### DETALLES DEL EJERCICIO:
Enumere todos los países y ciudades que se mencionan en el texto sobre Bladimir Zamora, en el orden en que aparecen.

### TEXTO DE ORIGEN:
29 marzo 2023

Compatriotas


Bladimir Zamora, uno de los cubanos que más he querido, cuando se daba veinte tragos de más (diecinueve no eran suficiente) se ponía a hablar de la historia de Cuba. Eso era lo que había estudiado y lo que más le apasionaba (incluso más que nuestra música tradicional, aunque a los que le conocieron les sorprenda).
Muchas veces se remontaba a la Asamblea del Cerro, donde destituyeron a Máximo Gómez como General en Jefe del Ejército Libertador. “Esa es la mayor injusticia que hemos cometido”, decía con rabia. Bladi seguía a Gómez como a un fantasma, señalaba sus casas en La Habana como si fueran templos.
Desde que llegué a República Dominicana, soñamos con emborracharnos en Montecristi. Pero en el momento que por fin era factible, su hígado nos jugó una mala pasada. La última vez que nos vimos calculó los años que yo llevaba viviendo en Santo Domingo y me dijo que ya era compatriota de Máximo.

### DATOS SIN PROCESAR:
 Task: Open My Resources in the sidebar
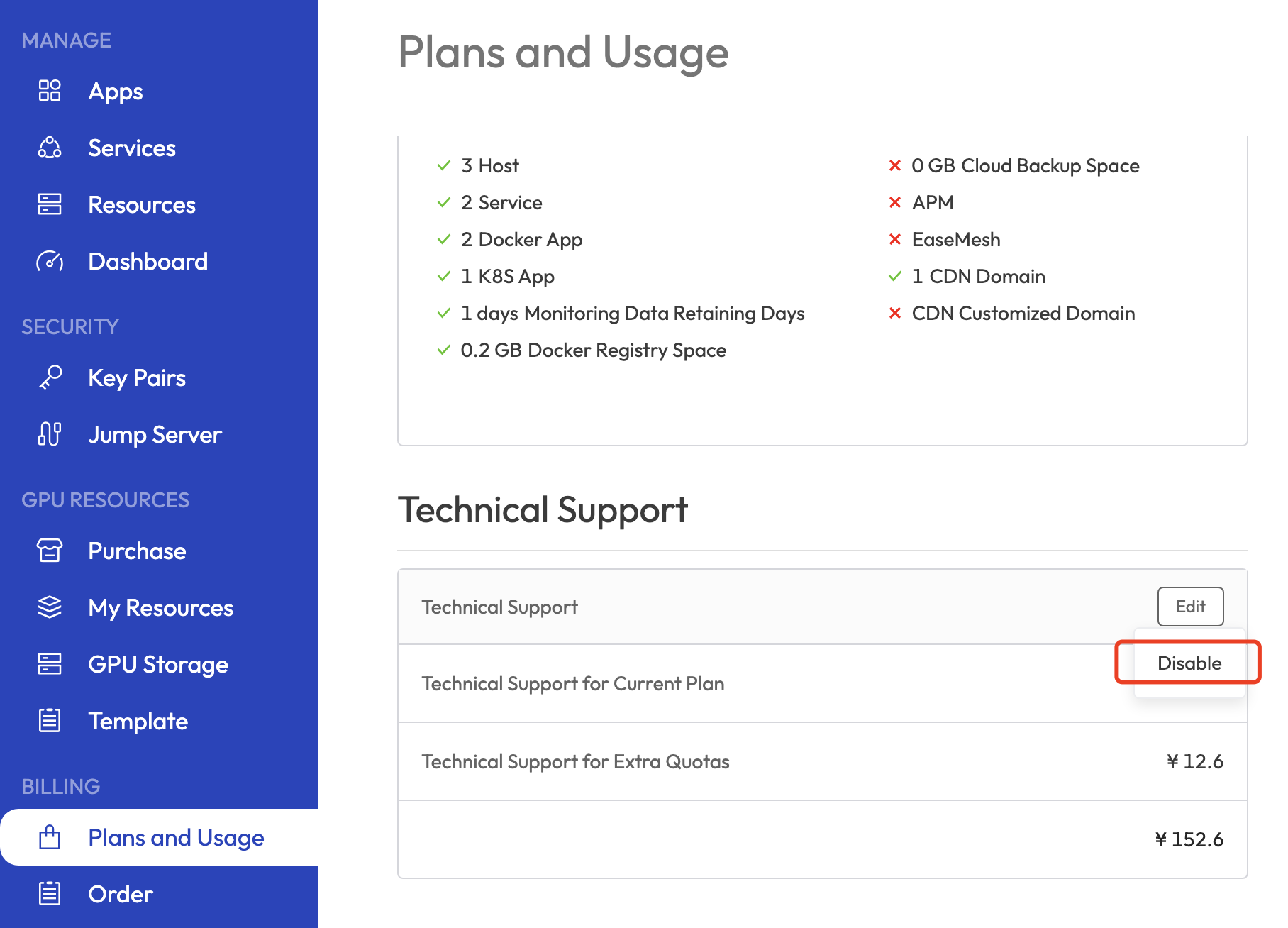[x=160, y=607]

### RESULTADO FINAL:
Cuba, La Habana, República Dominicana, Montecristi, Santo Domingo